EBV latency proteins are better characterized than their other gammaherpesvirus counterparts. Epstein Barr Nuclear Antigens (EBNAs) are associated with latent EBV infections and have no direct KSHV or MHV-68 homologs (see Figure 2). There are six EBNAs: ENBA-1, -2, -3A, -3B, -3C, and -LP (Leader Protein) (Bornkamm & Hammerschmidt, 2001; Kieff & Rickinson, 2001). While the full complement of proteins required for immortalization of cells is not completely understood, all but EBNA-3B and -LP are thought to be required for immortalization of infected cells (Amon & Farrell, 2005; Bornkamm & Hammerschmidt, 2001). Latency-Associated Membrane Proteins (LMPs) are present only in EBV and consist of LMP-1, -2A, and -2B (see Figure 2). LMP-1 is expressed in a variety of EBV-associated cancers including PTLD, Hodgkin’s Disease, and nasopharyngeal carcinoma (Geiser et al., 2011).
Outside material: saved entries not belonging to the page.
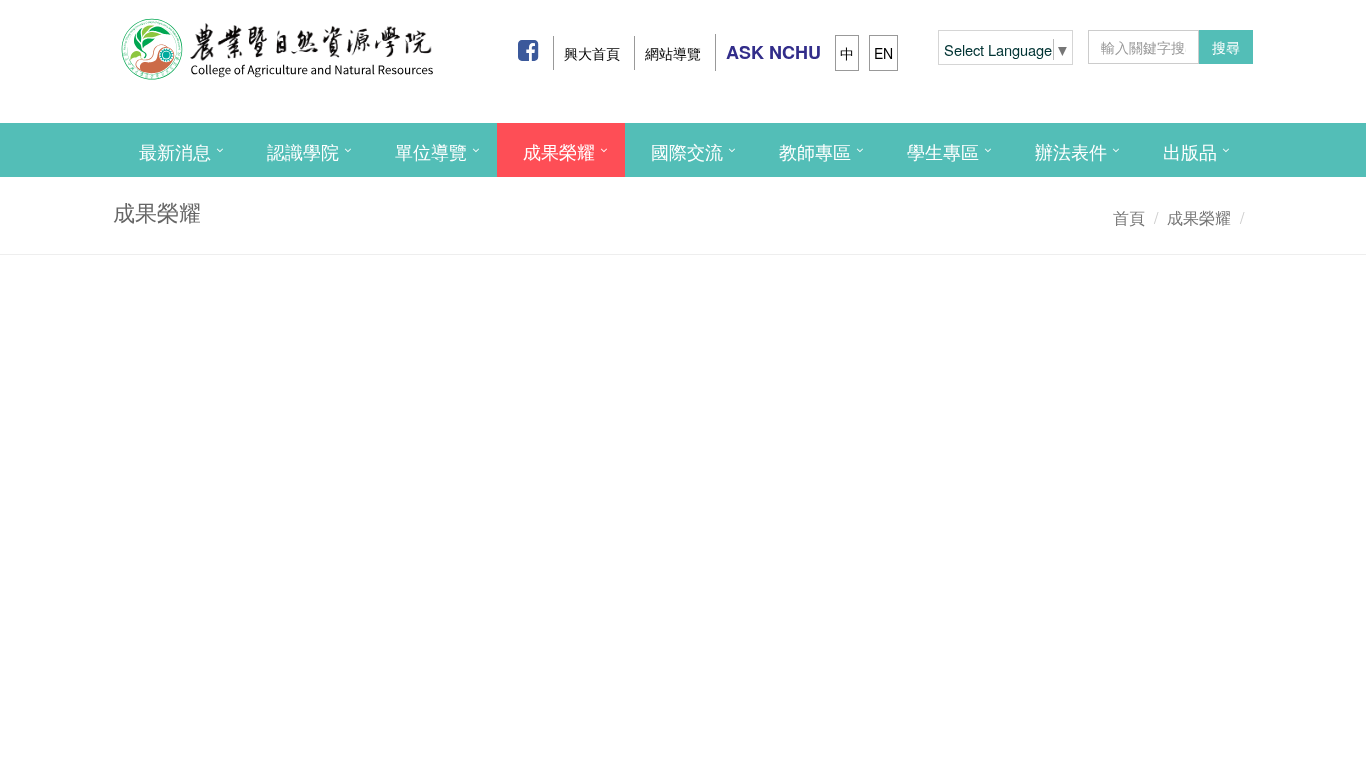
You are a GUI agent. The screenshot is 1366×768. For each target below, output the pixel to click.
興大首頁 (592, 53)
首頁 (1129, 217)
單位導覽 (431, 151)
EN (883, 53)
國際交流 (687, 151)
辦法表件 (1071, 151)
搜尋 (1226, 47)
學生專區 (943, 151)
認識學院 (303, 151)
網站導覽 (673, 53)
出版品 (1190, 151)
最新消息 (175, 151)
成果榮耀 (559, 151)
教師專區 (815, 151)
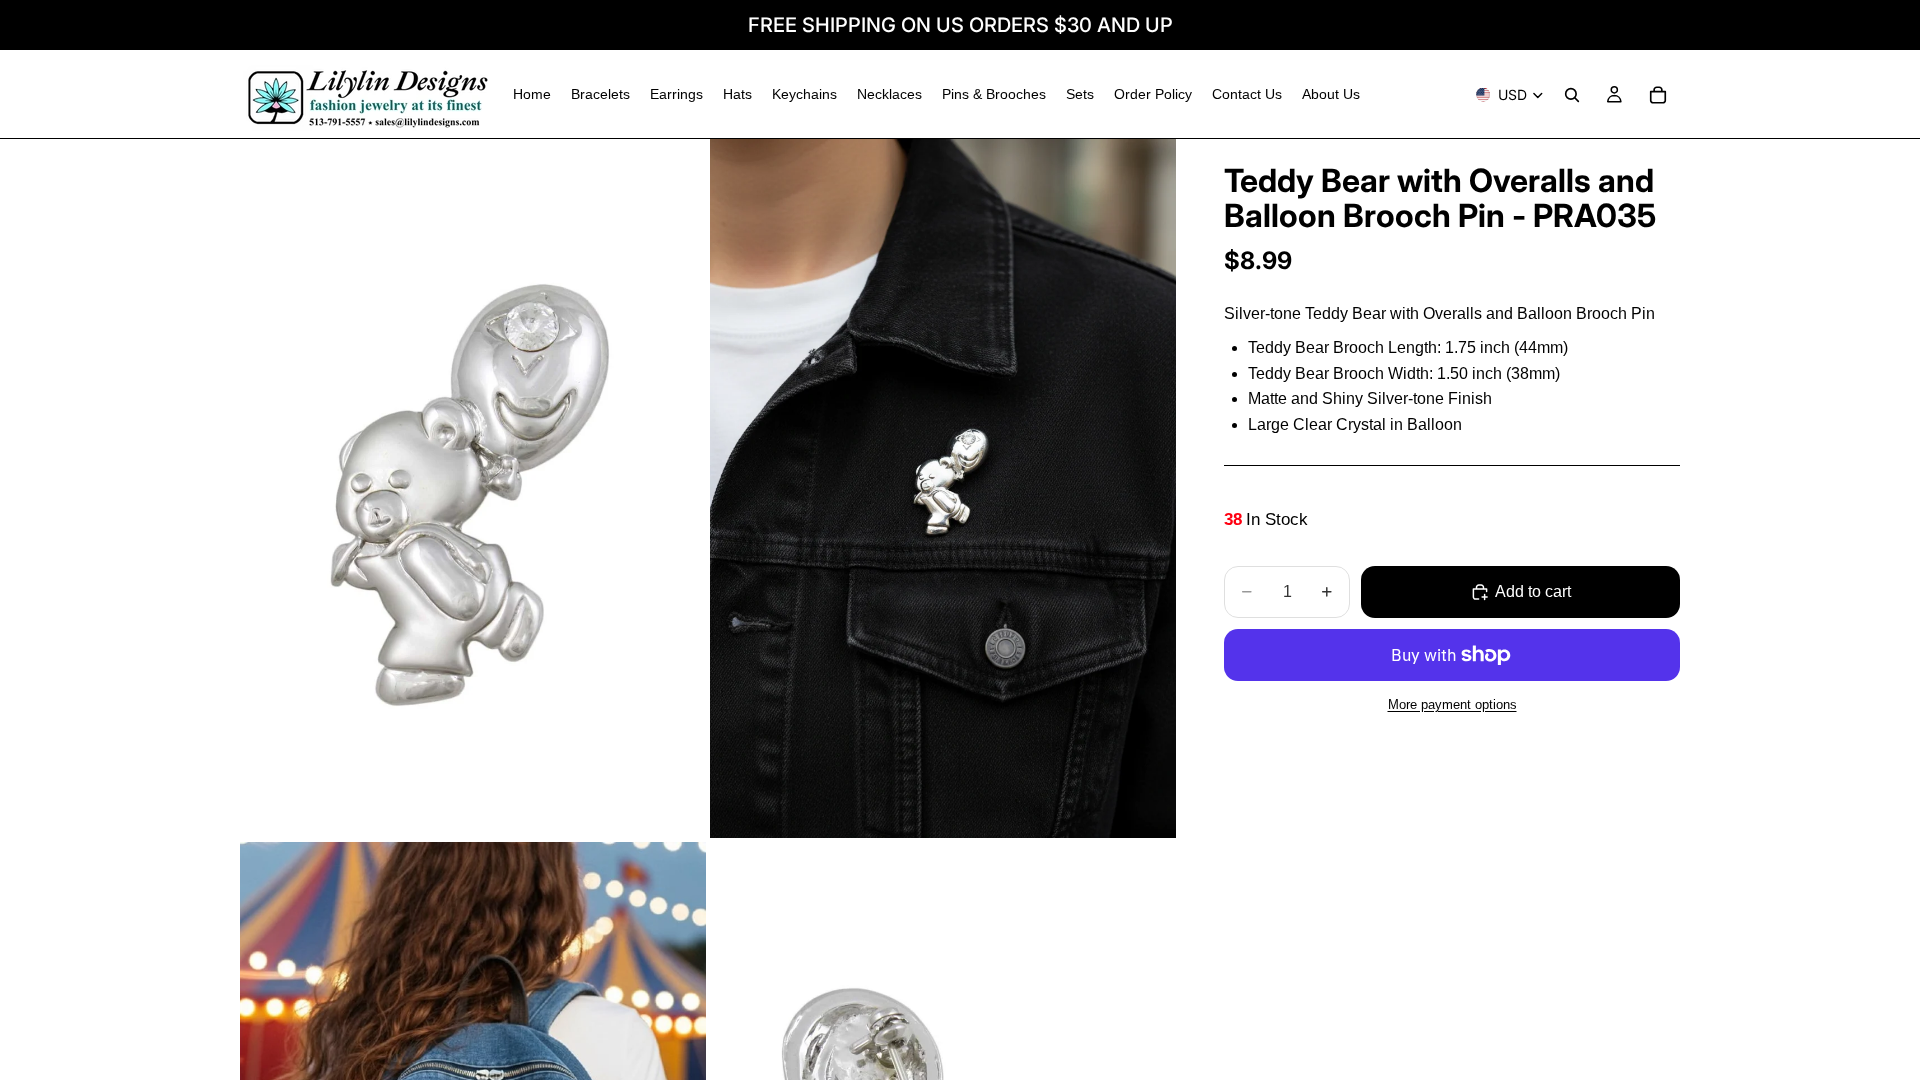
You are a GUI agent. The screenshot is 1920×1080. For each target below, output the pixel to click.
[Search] (1572, 95)
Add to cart (1533, 591)
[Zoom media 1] (473, 488)
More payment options (1452, 704)
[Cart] (1658, 95)
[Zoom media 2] (943, 488)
Gammaherpesvirus immunology

Cell types acutely infected

The route of MHV-68 transmission is unclear, although it is thought to spread in the wild via the respiratory route, saliva, or in other secreted fluids. Acute infections occur in the lungs causing bronchiolitis and infection of alveolar epithelial cells (Nash et al., 2001; Sunil-Chandra et al., 1992a). Viral spread occurs from the lungs to the lymph node and extends to dendritic cells, macrophages, and B-lymphocytes (the eventual latency reservoir) (Barton et al., 2011; Nash et al., 2001; Sunil-Chandra et al., 1992a; Usherwood et al., 1996b; Weck et al., 1996, 1999).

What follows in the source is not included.